I can remember that Friday clear as day. We’d been out doing the rounds when I saw a group of people trooping over towards Malkin Tower, the house where old mother Demdike lived. It was the usual crowd.
‘Come on,’ I said to my son John. ‘Let’s be off. They are up to no good.’
I could see it from the looks on their faces. It was only a week since the four of them, Chattox, Demdike and the other two, had been carted off to Lancaster Castle where they were being held until the trial. Everyone had heard about it. But I don’t go looking for trouble. We did not go to any meeting, either of us. And we had nothing to do with any plot to blow up the Castle, or kill any jailer or free the prisoners. That’s just talk.
We went home as soon as we saw them. The night before I had heard some scuffling sounds in the rafters of the barn we were sleeping in. I was hopeful we might find a pigeon up there or two. A pigeon would go down nicely with the ale and bread we had scavenged in the morning. What would we need to be going to any meeting for?
Yes, I knew Elizabeth Device. Who doesn’t? I’ve known her for years and her family. Why do you want to go believing what she says? Her mother, old mother Demdike, as they call her, she was one of those taken to the prison in Lancaster. Now she is a witch, if ever there was one. She was always up to no good. I saw her many a time, creeping around the graveyard at night, digging up bones, fashioning clay figures. She could spin a yarn, that one. And I heard her talking to that dog of hers. ‘Ball’ she used to call it. She thought it was a spirit, come to keep her company. How mad is that? Elizabeth, her daughter, was only after copying her mother.
Now James, that son of hers. Everyone knows he can’t think for himself. So, what if he claims we were there on Good Friday? He makes stuff up. He said the meeting was to christen a spirit. Have you ever heard of such a thing? What would he know about spirits? He wouldn’t know one if he saw one. If he was at that meeting, doesn’t that make him a witch too? He talks rubbish, he does. One time he claimed we had gone out of the house in our own shapes and likenesses had got on horseback and vanished into thin air. What cloud is he on? Where were we going to find a horse and who else’s likenesses would we be in? He’s deluded, that one.
As for Jennet, that daughter of Elizabeth’s. I’d like to give her a piece of my mind. A nine-year-old girl calling her own mother a witch. What sort of child is that? She wouldn’t know a witch if she saw one. She doesn’t know the first thing about it. They are all as bad as each other, if you ask me. They made up that story about us assisting in the murder of Mr. Lister. If you believe that, you’ll believe anything.

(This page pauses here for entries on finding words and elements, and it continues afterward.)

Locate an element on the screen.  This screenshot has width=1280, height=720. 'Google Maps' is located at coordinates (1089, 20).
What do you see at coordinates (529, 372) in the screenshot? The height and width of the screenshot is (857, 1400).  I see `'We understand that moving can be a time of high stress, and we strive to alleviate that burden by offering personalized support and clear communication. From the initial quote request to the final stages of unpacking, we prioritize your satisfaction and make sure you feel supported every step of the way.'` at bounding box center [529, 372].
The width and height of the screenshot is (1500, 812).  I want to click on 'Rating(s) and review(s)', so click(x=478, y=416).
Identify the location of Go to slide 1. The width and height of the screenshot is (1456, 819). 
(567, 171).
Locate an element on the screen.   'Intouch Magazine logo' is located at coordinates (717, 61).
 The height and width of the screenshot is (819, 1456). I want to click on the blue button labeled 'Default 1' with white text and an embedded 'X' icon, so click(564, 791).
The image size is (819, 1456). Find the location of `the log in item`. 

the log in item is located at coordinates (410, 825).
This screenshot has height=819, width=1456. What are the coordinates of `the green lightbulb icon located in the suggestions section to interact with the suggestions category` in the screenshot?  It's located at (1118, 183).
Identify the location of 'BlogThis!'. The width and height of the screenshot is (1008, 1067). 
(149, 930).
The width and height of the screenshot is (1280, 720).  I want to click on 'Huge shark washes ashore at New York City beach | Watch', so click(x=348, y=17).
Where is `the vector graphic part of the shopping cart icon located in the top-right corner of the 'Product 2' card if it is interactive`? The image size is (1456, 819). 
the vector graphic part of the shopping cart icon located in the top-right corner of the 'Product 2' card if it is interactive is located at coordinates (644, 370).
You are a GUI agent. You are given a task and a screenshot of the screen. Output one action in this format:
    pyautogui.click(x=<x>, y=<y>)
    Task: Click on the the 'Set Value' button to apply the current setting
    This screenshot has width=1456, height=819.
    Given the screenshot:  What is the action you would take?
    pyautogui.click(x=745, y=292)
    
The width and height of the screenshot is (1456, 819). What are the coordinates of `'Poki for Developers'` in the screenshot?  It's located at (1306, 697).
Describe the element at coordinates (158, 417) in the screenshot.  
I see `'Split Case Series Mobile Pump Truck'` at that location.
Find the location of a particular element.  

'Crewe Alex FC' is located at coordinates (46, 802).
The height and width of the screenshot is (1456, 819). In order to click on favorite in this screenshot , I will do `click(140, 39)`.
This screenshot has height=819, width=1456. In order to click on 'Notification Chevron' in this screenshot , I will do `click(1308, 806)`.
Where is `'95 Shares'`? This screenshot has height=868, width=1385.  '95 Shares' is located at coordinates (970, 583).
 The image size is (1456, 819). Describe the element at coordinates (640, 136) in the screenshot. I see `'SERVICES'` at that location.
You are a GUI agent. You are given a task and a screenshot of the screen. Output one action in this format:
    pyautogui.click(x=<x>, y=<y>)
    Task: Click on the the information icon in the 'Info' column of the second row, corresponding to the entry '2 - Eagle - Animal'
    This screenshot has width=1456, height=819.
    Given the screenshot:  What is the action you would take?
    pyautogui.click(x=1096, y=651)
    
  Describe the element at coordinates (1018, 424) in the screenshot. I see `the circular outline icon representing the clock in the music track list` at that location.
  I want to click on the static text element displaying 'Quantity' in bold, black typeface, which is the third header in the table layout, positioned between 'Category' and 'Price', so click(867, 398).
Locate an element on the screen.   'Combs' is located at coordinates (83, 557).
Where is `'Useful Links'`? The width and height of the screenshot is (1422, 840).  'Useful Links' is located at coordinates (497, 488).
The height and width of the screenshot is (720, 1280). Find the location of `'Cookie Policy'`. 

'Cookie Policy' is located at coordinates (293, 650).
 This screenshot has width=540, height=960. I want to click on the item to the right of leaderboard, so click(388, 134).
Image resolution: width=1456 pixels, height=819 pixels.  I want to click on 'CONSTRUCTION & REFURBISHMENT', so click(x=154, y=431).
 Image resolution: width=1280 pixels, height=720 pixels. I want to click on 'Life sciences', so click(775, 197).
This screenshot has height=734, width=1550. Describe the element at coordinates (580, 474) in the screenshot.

It’s lies, I tell you, all lies. Why do you choose to believe the testimony of a nine-year-old child and that poor deluded mother and brother of hers? Me and my son John were not even at that Good Friday meeting. We know nothing about any spirits or plots. Would we be standing here today, if we did? If we were truly witches, we would have cursed you to high heaven by now and sent you to an early grave, believe me. Or failing that, we would have turned you into stone and ridden away on our broomsticks, laughing our heads off. We are innocent, I tell you. Why won’t you believe us?
Despite protesting their innocence in a violent and outrageous manner, Jane Bulcock and her son John were both found guilty of witchcraft at the Lancaster Assizes on August 9th 1612 and were hanged along with the other so-called Lancashire witches.